Pembicaraan untuk memulihkan perjanjian 2015 yang dikenal secara resmi sebagai Rencana Aksi Komprehensif Bersama melibatkan Iran serta Inggris, China, Prancis, Jerman dan Rusia secara langsung, dan Amerika Serikat secara tidak langsung.
Kesepakatan itu memberikan keringanan sanksi-sanksi kepada Iran sebagai imbalan atas pembatasan program nuklirnya, tetapi AS secara sepihak menarik diri dari kesepakatan itu pada 2018 di bawah presiden saat itu Donald Trump dan menerapkan kembali sanksi-sanksi ekonomi yang berat. Keputusan AS itu mendorong Iran untuk mulai membatalkan komitmennya sendiri.
Pembicaraan Wina berusaha untuk mengembalikan AS pada ke kesepakatan itu, terutama melalui pencabutan sanksi-sanksi, dan untuk memulihkan kepatuhan Iran terhadap komitmennya sendiri.

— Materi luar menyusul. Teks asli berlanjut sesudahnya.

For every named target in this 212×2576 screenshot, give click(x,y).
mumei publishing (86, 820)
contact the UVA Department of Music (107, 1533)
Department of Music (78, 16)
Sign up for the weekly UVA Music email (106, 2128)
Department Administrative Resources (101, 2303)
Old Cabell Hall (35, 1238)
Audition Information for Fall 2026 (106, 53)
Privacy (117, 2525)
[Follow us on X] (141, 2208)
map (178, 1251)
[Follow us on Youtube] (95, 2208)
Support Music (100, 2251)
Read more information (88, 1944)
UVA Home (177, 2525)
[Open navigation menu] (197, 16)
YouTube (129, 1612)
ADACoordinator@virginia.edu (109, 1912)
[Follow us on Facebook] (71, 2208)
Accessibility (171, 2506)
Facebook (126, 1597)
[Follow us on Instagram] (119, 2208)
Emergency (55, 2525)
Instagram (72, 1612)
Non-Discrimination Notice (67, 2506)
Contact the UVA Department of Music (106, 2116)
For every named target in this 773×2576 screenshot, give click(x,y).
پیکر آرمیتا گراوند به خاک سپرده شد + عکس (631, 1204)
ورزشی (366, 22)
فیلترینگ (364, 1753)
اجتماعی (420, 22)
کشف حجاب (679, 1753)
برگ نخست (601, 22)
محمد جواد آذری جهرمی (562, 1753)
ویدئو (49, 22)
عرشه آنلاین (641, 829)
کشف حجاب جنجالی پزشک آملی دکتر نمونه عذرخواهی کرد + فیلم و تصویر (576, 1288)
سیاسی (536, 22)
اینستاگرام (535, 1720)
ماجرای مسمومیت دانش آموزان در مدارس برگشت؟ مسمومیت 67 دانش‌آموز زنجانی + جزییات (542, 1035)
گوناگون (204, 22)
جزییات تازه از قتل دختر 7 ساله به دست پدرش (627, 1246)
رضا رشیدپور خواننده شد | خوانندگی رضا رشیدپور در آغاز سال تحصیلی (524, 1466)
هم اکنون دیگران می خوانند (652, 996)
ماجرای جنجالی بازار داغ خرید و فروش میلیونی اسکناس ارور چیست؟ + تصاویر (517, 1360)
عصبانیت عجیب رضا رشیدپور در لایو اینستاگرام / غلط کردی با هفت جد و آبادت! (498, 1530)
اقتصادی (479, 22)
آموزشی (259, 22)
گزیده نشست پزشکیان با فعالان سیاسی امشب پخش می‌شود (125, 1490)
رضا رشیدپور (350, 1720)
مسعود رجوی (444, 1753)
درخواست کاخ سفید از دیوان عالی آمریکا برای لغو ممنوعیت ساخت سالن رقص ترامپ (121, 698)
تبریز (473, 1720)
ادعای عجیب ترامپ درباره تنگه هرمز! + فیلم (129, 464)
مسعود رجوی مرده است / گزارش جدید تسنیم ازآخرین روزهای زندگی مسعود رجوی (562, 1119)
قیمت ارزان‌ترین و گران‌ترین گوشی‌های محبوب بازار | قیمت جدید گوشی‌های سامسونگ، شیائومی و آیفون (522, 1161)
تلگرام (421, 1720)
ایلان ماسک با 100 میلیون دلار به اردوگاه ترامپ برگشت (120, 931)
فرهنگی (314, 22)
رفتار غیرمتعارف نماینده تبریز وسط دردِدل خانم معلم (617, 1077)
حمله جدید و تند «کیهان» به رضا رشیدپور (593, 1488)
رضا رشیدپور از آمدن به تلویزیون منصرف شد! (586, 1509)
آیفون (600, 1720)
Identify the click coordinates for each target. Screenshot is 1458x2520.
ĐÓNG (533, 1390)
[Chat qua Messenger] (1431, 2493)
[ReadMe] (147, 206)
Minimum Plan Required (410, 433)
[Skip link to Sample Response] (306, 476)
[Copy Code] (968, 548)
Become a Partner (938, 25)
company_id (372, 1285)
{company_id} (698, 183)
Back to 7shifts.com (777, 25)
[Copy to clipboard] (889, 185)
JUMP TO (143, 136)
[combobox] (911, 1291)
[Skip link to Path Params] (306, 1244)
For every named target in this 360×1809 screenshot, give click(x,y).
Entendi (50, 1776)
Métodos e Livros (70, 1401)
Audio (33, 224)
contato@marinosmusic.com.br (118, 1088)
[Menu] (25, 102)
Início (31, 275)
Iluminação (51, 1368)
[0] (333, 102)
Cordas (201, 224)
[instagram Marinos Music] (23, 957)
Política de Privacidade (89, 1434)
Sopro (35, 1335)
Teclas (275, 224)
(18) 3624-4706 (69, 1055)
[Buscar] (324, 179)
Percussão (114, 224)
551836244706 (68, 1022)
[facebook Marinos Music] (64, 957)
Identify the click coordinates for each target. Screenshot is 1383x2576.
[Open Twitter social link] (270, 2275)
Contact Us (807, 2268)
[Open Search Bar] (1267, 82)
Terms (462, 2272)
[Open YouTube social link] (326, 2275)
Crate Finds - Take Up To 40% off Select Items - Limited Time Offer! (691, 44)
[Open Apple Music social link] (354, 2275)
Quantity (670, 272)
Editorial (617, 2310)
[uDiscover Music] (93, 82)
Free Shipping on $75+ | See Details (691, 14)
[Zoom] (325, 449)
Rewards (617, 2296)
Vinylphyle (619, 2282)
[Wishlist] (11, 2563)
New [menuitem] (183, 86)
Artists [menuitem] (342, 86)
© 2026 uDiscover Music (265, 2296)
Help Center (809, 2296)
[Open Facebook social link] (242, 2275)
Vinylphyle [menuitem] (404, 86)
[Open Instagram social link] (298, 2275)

Dalam beberapa hari terakhir, hampir semua pihak telah melaporkan kemajuan dalam perundingan itu. Menteri Luar Negeri Iran Hossein Amir-Abdollahian mengatakan Rabu (23/2) bahwa pembicaraan telah mencapai "tahap kritis dan penting". Ia mengatakan ia berharap "masalah-masalah sensitif dan penting" yang tersisa akan diselesaikan dalam beberapa hari mendatang. [ab/uh]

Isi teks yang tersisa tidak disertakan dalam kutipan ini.